Instructions =>
• 1. According to the passage about Glacier Park, what are the three divisions of its society?
• 2. Extend the passage about Glacier Park and its guides, starting after its final sentence.

They have a way of taking their revenge, neat and bloodless, but your head comes off in their hand just the same. Bill had a honeymoon couple going to Sperry, and taking a dislike to the groom, whom he thought “too fresh,” he placed him at the tail of the queue, and the bride, who was pretty, behind himself. The sight of Bill chatting gaily with his bride of a day, and his bride chatting gaily with Bill, became more than the groom could bear, and in spite of resentful glances from those he edged past on the narrow trail, he worked his way patiently up to a position behind the bride, only to receive a cold glare from Bill, and the words, “Against the rules of the Park to change places in line, Mister.” Bill was not usually so punctilious about Park rules, but the groom did not know this, and suffered Bill to dismount and lead his horse back to the rear, after which he returned to his conversation with the pretty bride. This play continued throughout the day with no change of expression or loss of patience on the part of Bill. Glacier Park is no place to go on a honeymoon.
At Glacier, society has no distinctions, but it has three divisions,—excluding, of course, the Blackfeet Indians to whom the Park originally belonged. They are the “doods,” the guides, and the “hash-slingers.” Each guide, as he slants lop-sidedly over a mile deep cut-bank keeps a pleased eye on some lithe figure in the neatest of boots and Norfolk coats, whom he has picked for his “dood girl.” He favors her with a drink from his canteen, long anecdotes about his “hoss,” or if he is hard hit and she is a good rider, with offers of a ride on his “top-hoss.” But when he has helped his tourists dismount, limping and sore at the foot of a twenty mile descent, he gallops his string of “empties” to the corral, and in half an hour is seen roping some dainty maiden in Swiss costume,—playing his tinkling notes on the Eternal Triangle.

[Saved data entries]
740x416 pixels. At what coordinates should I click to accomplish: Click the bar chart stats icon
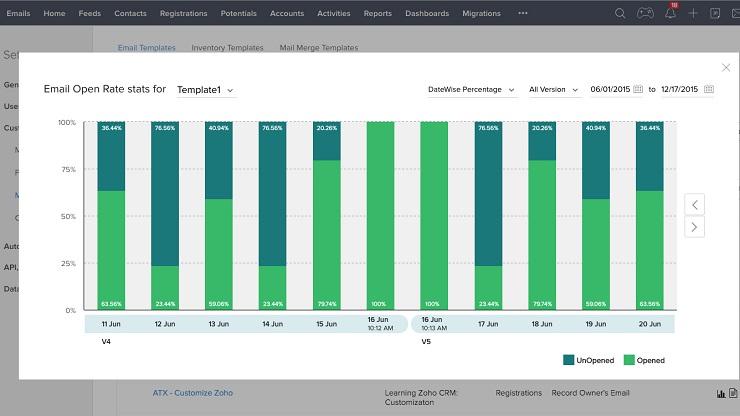720,393
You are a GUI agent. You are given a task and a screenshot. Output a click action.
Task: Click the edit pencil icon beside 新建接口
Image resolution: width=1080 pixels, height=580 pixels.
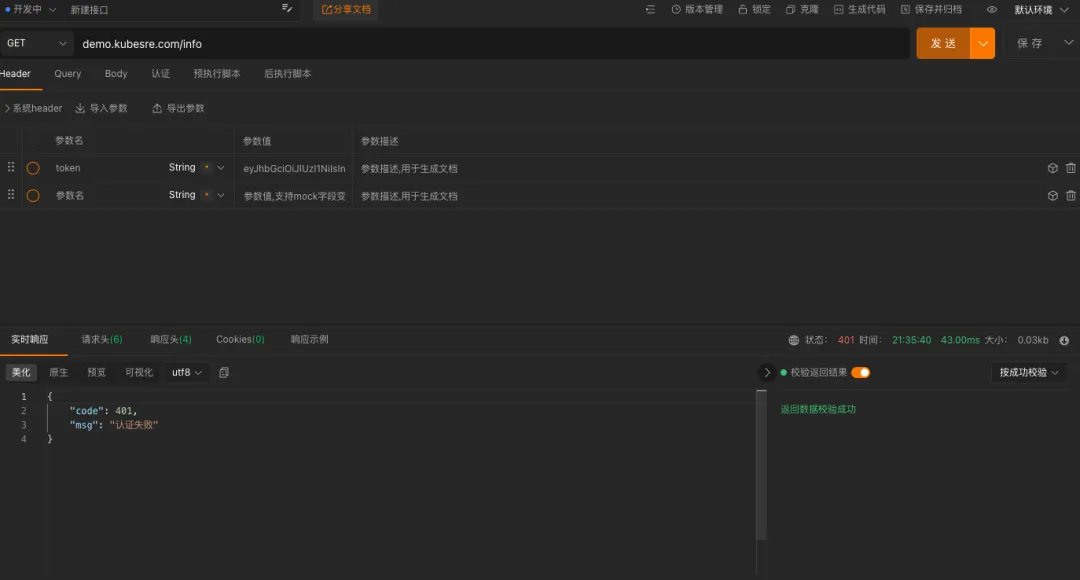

Results =>
• 1. The "doods," the guides, and the "hash-slingers."

• 2.
When they do cast an eye in your direction it is something to remember. There was Tex,—or was his name Sam?—who took us up to Iceberg. He never looked back at us, nor showed any of the kittenishness common to the male at such moments, but every five minutes issued a solitary sentence, impersonal and, like a jigsaw puzzle, meaningless until put together.
“I never had no girl.”
We turned three switchbacks.
“Don’t suppose no girl would ever look at me.”
Five minutes passed. He looked over the ears of his roan top-horse.
“I got a little hoss home I gentled. She was a wild hoss, and only me could ride her. But I rode her good.”
He stopped to lengthen a tourist’s stirrups, and mounted again.
“I got a silver-mounted bridle cost $500 when it was new. I bought it cheap. Has one of those here monograms on it, J. W. and two silver hearts.”